1. «Постфордизм» и «неолиберализм»: концептуальные различия в подходах к анализу современного капитализма

Неолиберализм – негативное понятие, связанное с дерегулированием экономики, демонтажем «социального государства», с сужением социальной сферы и пр. Собственная идеологическая концепция неолиберализма основана на рыночной интерпретации всех типов общественных связей: каждый человек рассматривается как свободный предприниматель, организующий собственную жизнь как предприятие, а каждое социальное взаимодействие — как контракт (акт купли-продажи). Все формы отношений, в том числе взаимоотношения работников одной компании или членов семьи, рассматриваются как виды рыночной конкуренции. Согласно идеологии неолиберализма, нации и государства на мировом рынке также выступают в роли предприятий. На более абстрактном уровне, с точки зрения «философии» неолиберализма, существование и функционирование рынка обладает самоценностью, независимо от его воздействия на производство товаров и услуг, а законы функционирования рынка составляют фундаментальное основание «этики» человеческих отношений.

Именно генеалогию этого комплекса представлений и практик изучал, например, Мишель Фуко в своих курсах лекций в «Колледж де Франс» (курс «Рождение биополитики»), и в последние годы они приобрели актуальность в связи с этим. Но даже у Фуко мы находим довольно слабые аргументы, почему в итоге неолиберализм восторжествовал – просто ли в силу большей «эффективности»? Итак, непонятно, отчего такая продуктивность, доминантность и привлекательность неолиберализма. В чем состоит его «эффективность»?

Критический анализ неолиберализма связан в основном с проблемами занятности, социального страхования, с политической и социальной надстройкой, со сферой технологий, со сферой обмена (доминирование спекулятивно-финансового сектора), но он мало говорит об изменениях в собственно способе производства, в характере и организации труда. Было много попыток говорить о переходе, одним из имен которого является «неолиберализм», – «постиндустриальное общество», «информационное общество», «креативная индустрия». Так называемая «рейганомика», провозглашенная в 80-х годах в США, и ставшая одной из манифестаций неолиберальной эпохи, оперировала, прежде всего, понятиями «креативного общества» как идеала провозглашенной политики дерегуляции.

* _Собранные данные_

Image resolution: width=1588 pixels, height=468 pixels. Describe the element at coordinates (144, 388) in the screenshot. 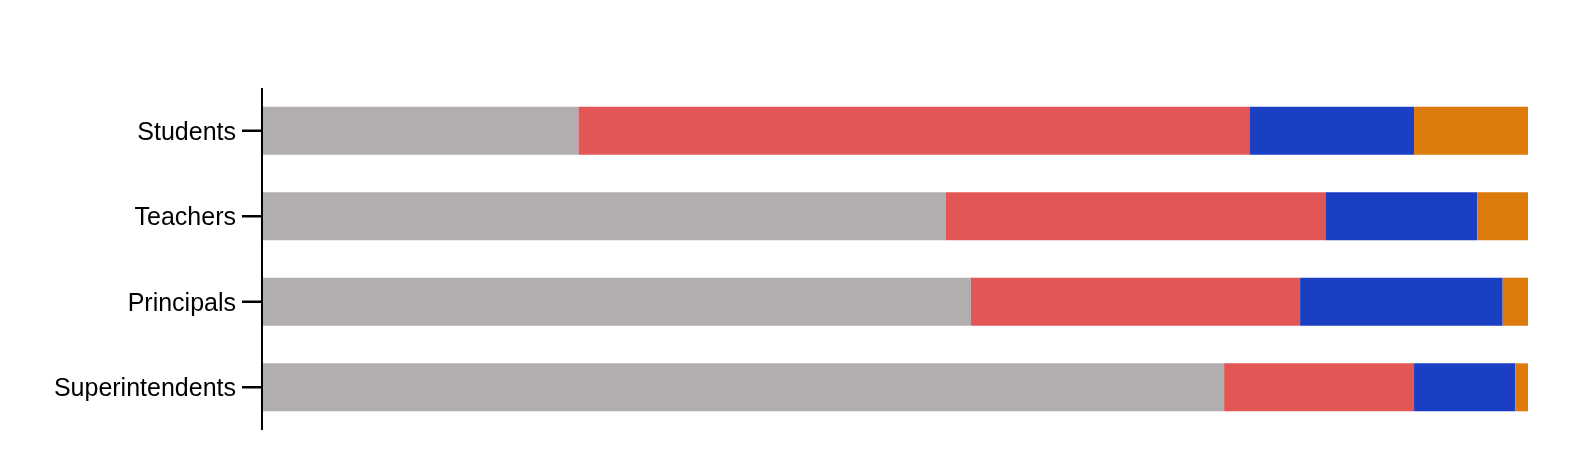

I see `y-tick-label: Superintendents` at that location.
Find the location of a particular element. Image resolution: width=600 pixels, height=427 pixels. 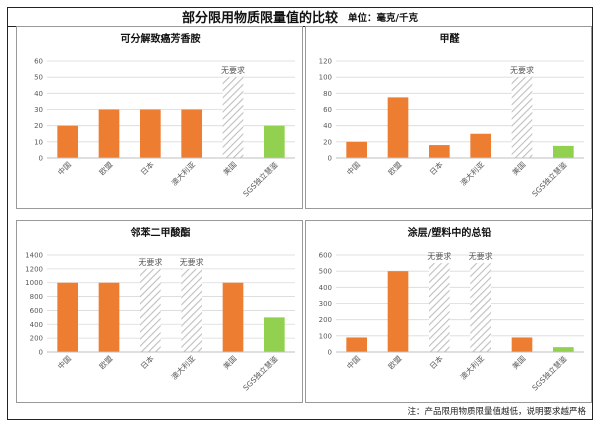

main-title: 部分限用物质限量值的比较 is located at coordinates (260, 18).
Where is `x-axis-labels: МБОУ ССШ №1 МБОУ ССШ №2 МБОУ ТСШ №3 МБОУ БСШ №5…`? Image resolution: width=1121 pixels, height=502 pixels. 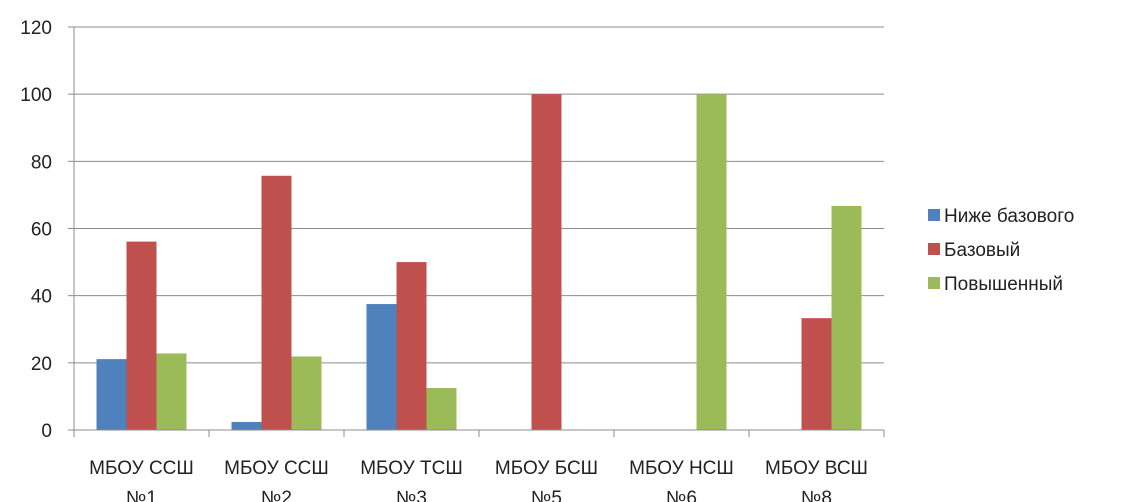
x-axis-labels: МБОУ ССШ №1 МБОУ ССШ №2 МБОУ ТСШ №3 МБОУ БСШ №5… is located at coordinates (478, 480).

* _Задания для работы_
1. Верните дословно отрывок текста о неолиберализме от слов «Критический анализ неолиберализма» до слов «провозглашенной политики дерегуляции.» включительно.
2. Как передать суть текста о неолиберализме в двух предложениях?
3. Продолжите текст о неолиберализме, начав сразу после его последнего предложения.
Данные здесь никакой роли не играют.

* _Результаты упражнения_
1.
Критический анализ неолиберализма связан в основном с проблемами занятности, социального страхования, с политической и социальной надстройкой, со сферой технологий, со сферой обмена (доминирование спекулятивно-финансового сектора), но он мало говорит об изменениях в собственно способе производства, в характере и организации труда. Было много попыток говорить о переходе, одним из имен которого является «неолиберализм», – «постиндустриальное общество», «информационное общество», «креативная индустрия». Так называемая «рейганомика», провозглашенная в 80-х годах в США, и ставшая одной из манифестаций неолиберальной эпохи, оперировала, прежде всего, понятиями «креативного общества» как идеала провозглашенной политики дерегуляции.

2. Неолиберализм толкует все общественные связи как рыночные: человек предстает свободным предпринимателем, любое взаимодействие становится контрактом, а нации и государства выступают предприятиями на мировом рынке. Критический анализ неолиберализма касается в основном социального страхования, технологий, сферы обмена и политической и социальной надстройки, но мало говорит об изменениях в способе производства, характере и организации труда.

3.
Традиционные марксисты осмысливали это с точки зрения складывания нового международного разделения труда, организованного капиталом с целью получить доступ к более дешевому производству за счет удешевления рабочий силы, рекрутируемой в странах «третьего мира», или «глобального Юга». Но такие теории также кажутся недостаточными, поскольку также оперируют понятием «перераспределения» и обмена, по сути, не указывая на изменения в самом производстве, характере труда.

В этом смысле теории постфордизма, «когнитивного капитализма», «нематериального труда» кажутся важным дополнением к анализу современного капитализма, поскольку пытаются зафиксировать те элементы нового, которые в нем возникают в самом процессе производства. Разумеется, я весьма критичен к теориям постфордизма, но поскольку в них есть момент анализа новых способов производства и накопления капитала, и акцент на формировании «новых социальных субъектов», они представляются важными.

Необходимо различать два уровня этих теорий:

– уровень политики и субъективности («новые социальные субъекты», т.н. «множества»)

– уровень анализа производства и новой политической экономии (например, анализ занятости, попытками решить проблему «кризиса закона стоимости»).

Таким образом, обсуждается проблема перехода – от фордистской к постфордистской организации производства, разрыв между ними.

Кратко обозначим основные черты этого перехода:

  • Гегемония «нематериального» труда (в котором ключевую роль играют интеллектуальные операции, коммуникация, поведение, эмоциональная сфера). Это именно качественная тенденция к гегемонии, а не количественное преобладание (хотя в Европейских странах уже 50-56% сферы занятости – это сфера нематериального труда, услуг и т.д.). Так же как и в 19 в. индустриальный пролетариат был меньшинством, но определял основное развитие общества.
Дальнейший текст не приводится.